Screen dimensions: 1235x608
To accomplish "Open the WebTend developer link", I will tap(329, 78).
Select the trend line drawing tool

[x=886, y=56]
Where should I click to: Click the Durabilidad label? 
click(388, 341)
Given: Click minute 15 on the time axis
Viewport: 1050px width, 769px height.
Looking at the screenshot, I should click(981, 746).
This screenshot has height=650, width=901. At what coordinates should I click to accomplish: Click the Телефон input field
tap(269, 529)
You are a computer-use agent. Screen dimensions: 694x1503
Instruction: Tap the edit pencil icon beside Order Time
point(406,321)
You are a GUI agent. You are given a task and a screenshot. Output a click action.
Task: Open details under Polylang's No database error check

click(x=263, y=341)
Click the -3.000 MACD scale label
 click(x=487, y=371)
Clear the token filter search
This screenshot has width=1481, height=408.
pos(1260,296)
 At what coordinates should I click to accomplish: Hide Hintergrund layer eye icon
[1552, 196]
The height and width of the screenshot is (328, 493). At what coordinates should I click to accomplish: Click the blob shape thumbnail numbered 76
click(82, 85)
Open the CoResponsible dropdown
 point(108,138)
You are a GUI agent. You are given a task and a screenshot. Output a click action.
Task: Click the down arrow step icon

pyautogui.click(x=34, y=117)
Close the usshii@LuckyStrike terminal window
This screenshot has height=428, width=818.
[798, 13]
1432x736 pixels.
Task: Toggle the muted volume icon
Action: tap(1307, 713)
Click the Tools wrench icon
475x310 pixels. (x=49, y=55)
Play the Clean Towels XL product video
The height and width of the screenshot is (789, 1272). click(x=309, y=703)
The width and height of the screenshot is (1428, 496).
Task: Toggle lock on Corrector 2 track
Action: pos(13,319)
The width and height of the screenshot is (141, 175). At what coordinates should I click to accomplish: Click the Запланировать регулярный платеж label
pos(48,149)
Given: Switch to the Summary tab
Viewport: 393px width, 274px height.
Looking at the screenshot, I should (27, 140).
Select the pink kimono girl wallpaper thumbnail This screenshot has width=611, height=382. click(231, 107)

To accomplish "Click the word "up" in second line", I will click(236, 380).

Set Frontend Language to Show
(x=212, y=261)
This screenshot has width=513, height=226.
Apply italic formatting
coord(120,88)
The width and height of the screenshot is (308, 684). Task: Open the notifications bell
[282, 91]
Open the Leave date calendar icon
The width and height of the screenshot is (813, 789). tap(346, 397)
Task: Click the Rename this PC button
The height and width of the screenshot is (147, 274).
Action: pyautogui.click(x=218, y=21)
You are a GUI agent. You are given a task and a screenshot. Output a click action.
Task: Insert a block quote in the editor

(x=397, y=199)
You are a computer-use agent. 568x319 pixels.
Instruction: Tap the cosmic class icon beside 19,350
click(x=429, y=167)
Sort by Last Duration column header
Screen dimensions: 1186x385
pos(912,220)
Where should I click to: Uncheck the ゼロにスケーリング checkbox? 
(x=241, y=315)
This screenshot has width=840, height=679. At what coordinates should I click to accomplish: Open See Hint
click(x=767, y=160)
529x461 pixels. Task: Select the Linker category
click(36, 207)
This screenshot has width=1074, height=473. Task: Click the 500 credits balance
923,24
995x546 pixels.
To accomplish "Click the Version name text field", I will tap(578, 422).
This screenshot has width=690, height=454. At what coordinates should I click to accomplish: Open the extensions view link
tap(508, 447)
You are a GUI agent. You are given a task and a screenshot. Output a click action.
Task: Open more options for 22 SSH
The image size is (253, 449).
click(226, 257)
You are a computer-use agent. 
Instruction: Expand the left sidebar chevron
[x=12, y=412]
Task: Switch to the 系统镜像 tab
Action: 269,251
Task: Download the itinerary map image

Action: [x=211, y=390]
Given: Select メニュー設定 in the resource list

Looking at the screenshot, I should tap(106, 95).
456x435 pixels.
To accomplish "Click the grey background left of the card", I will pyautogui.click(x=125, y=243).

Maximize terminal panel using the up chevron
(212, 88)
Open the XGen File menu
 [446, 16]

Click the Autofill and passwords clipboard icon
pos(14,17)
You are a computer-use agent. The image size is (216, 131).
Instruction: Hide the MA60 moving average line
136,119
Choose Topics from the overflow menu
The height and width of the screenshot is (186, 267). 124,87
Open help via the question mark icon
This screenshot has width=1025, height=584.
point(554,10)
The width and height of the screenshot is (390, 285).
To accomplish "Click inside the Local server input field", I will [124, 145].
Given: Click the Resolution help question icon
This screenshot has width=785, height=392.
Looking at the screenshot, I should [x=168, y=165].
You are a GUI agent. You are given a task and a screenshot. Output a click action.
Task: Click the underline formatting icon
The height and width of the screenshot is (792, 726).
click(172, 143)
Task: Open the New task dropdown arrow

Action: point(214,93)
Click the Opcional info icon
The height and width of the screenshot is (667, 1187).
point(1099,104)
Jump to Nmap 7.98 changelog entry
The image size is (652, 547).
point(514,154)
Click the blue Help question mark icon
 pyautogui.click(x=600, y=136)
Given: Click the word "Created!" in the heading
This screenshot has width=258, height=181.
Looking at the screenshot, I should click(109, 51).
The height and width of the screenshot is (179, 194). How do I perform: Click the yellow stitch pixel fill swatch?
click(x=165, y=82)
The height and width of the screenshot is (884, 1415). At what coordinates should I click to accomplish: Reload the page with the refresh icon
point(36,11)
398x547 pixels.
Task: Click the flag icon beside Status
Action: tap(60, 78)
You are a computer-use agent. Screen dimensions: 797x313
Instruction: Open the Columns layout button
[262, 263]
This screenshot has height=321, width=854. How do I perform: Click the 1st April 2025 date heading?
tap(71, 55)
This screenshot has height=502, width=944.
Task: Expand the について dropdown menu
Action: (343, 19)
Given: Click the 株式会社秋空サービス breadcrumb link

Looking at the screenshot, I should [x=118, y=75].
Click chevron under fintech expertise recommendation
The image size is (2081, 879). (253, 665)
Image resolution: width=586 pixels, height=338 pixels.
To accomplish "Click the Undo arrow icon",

● ● ●

> [EXERCISE REQUIREMENTS]: Your job is to write out the data exactly as it stands.

> [ANSWER BELOW]:
Screen dimensions: 1235x608
To accomplish "Open the WebTend developer link", I will tap(329, 78).
Select the trend line drawing tool

[x=886, y=56]
Where should I click to: Click the Durabilidad label? 
click(388, 341)
Given: Click minute 15 on the time axis
Viewport: 1050px width, 769px height.
Looking at the screenshot, I should click(981, 746).
This screenshot has height=650, width=901. At what coordinates should I click to accomplish: Click the Телефон input field
tap(269, 529)
You are a computer-use agent. Screen dimensions: 694x1503
Instruction: Tap the edit pencil icon beside Order Time
point(406,321)
You are a GUI agent. You are given a task and a screenshot. Output a click action.
Task: Open details under Polylang's No database error check

click(x=263, y=341)
Click the -3.000 MACD scale label
 click(x=487, y=371)
Clear the token filter search
This screenshot has width=1481, height=408.
pos(1260,296)
 At what coordinates should I click to accomplish: Hide Hintergrund layer eye icon
[1552, 196]
The height and width of the screenshot is (328, 493). At what coordinates should I click to accomplish: Click the blob shape thumbnail numbered 76
click(82, 85)
Open the CoResponsible dropdown
 point(108,138)
You are a GUI agent. You are given a task and a screenshot. Output a click action.
Task: Click the down arrow step icon

pyautogui.click(x=34, y=117)
Close the usshii@LuckyStrike terminal window
This screenshot has height=428, width=818.
[798, 13]
1432x736 pixels.
Task: Toggle the muted volume icon
Action: tap(1307, 713)
Click the Tools wrench icon
475x310 pixels. (x=49, y=55)
Play the Clean Towels XL product video
The height and width of the screenshot is (789, 1272). click(x=309, y=703)
The width and height of the screenshot is (1428, 496).
Task: Toggle lock on Corrector 2 track
Action: pos(13,319)
The width and height of the screenshot is (141, 175). At what coordinates should I click to accomplish: Click the Запланировать регулярный платеж label
pos(48,149)
Given: Switch to the Summary tab
Viewport: 393px width, 274px height.
Looking at the screenshot, I should (27, 140).
Select the pink kimono girl wallpaper thumbnail This screenshot has width=611, height=382. click(231, 107)

To accomplish "Click the word "up" in second line", I will click(236, 380).

Set Frontend Language to Show
(x=212, y=261)
This screenshot has width=513, height=226.
Apply italic formatting
coord(120,88)
The width and height of the screenshot is (308, 684). Task: Open the notifications bell
[282, 91]
Open the Leave date calendar icon
The width and height of the screenshot is (813, 789). tap(346, 397)
Task: Click the Rename this PC button
The height and width of the screenshot is (147, 274).
Action: pyautogui.click(x=218, y=21)
You are a GUI agent. You are given a task and a screenshot. Output a click action.
Task: Insert a block quote in the editor

(x=397, y=199)
You are a computer-use agent. 568x319 pixels.
Instruction: Tap the cosmic class icon beside 19,350
click(x=429, y=167)
Sort by Last Duration column header
Screen dimensions: 1186x385
pos(912,220)
Where should I click to: Uncheck the ゼロにスケーリング checkbox? 
(x=241, y=315)
This screenshot has width=840, height=679. At what coordinates should I click to accomplish: Open See Hint
click(x=767, y=160)
529x461 pixels. Task: Select the Linker category
click(36, 207)
This screenshot has width=1074, height=473. Task: Click the 500 credits balance
923,24
995x546 pixels.
To accomplish "Click the Version name text field", I will tap(578, 422).
This screenshot has width=690, height=454. At what coordinates should I click to accomplish: Open the extensions view link
tap(508, 447)
You are a GUI agent. You are given a task and a screenshot. Output a click action.
Task: Open more options for 22 SSH
The image size is (253, 449).
click(226, 257)
You are a computer-use agent. 
Instruction: Expand the left sidebar chevron
[x=12, y=412]
Task: Switch to the 系统镜像 tab
Action: 269,251
Task: Download the itinerary map image

Action: [x=211, y=390]
Given: Select メニュー設定 in the resource list

Looking at the screenshot, I should tap(106, 95).
456x435 pixels.
To accomplish "Click the grey background left of the card", I will pyautogui.click(x=125, y=243).

Maximize terminal panel using the up chevron
(212, 88)
Open the XGen File menu
 [446, 16]

Click the Autofill and passwords clipboard icon
pos(14,17)
You are a computer-use agent. The image size is (216, 131).
Instruction: Hide the MA60 moving average line
136,119
Choose Topics from the overflow menu
The height and width of the screenshot is (186, 267). 124,87
Open help via the question mark icon
This screenshot has width=1025, height=584.
point(554,10)
The width and height of the screenshot is (390, 285).
To accomplish "Click inside the Local server input field", I will [124, 145].
Given: Click the Resolution help question icon
This screenshot has width=785, height=392.
Looking at the screenshot, I should [x=168, y=165].
You are a GUI agent. You are given a task and a screenshot. Output a click action.
Task: Click the underline formatting icon
The height and width of the screenshot is (792, 726).
click(172, 143)
Task: Open the New task dropdown arrow

Action: point(214,93)
Click the Opcional info icon
The height and width of the screenshot is (667, 1187).
point(1099,104)
Jump to Nmap 7.98 changelog entry
The image size is (652, 547).
point(514,154)
Click the blue Help question mark icon
 pyautogui.click(x=600, y=136)
Given: Click the word "Created!" in the heading
This screenshot has width=258, height=181.
Looking at the screenshot, I should click(109, 51).
The height and width of the screenshot is (179, 194). How do I perform: Click the yellow stitch pixel fill swatch?
click(x=165, y=82)
The height and width of the screenshot is (884, 1415). At what coordinates should I click to accomplish: Reload the page with the refresh icon
point(36,11)
398x547 pixels.
Task: Click the flag icon beside Status
Action: tap(60, 78)
You are a computer-use agent. Screen dimensions: 797x313
Instruction: Open the Columns layout button
[262, 263]
This screenshot has height=321, width=854. How do I perform: Click the 1st April 2025 date heading?
tap(71, 55)
This screenshot has height=502, width=944.
Task: Expand the について dropdown menu
Action: (343, 19)
Given: Click the 株式会社秋空サービス breadcrumb link

Looking at the screenshot, I should [x=118, y=75].
Click chevron under fintech expertise recommendation
The image size is (2081, 879). (253, 665)
Image resolution: width=586 pixels, height=338 pixels.
To accomplish "Click the Undo arrow icon",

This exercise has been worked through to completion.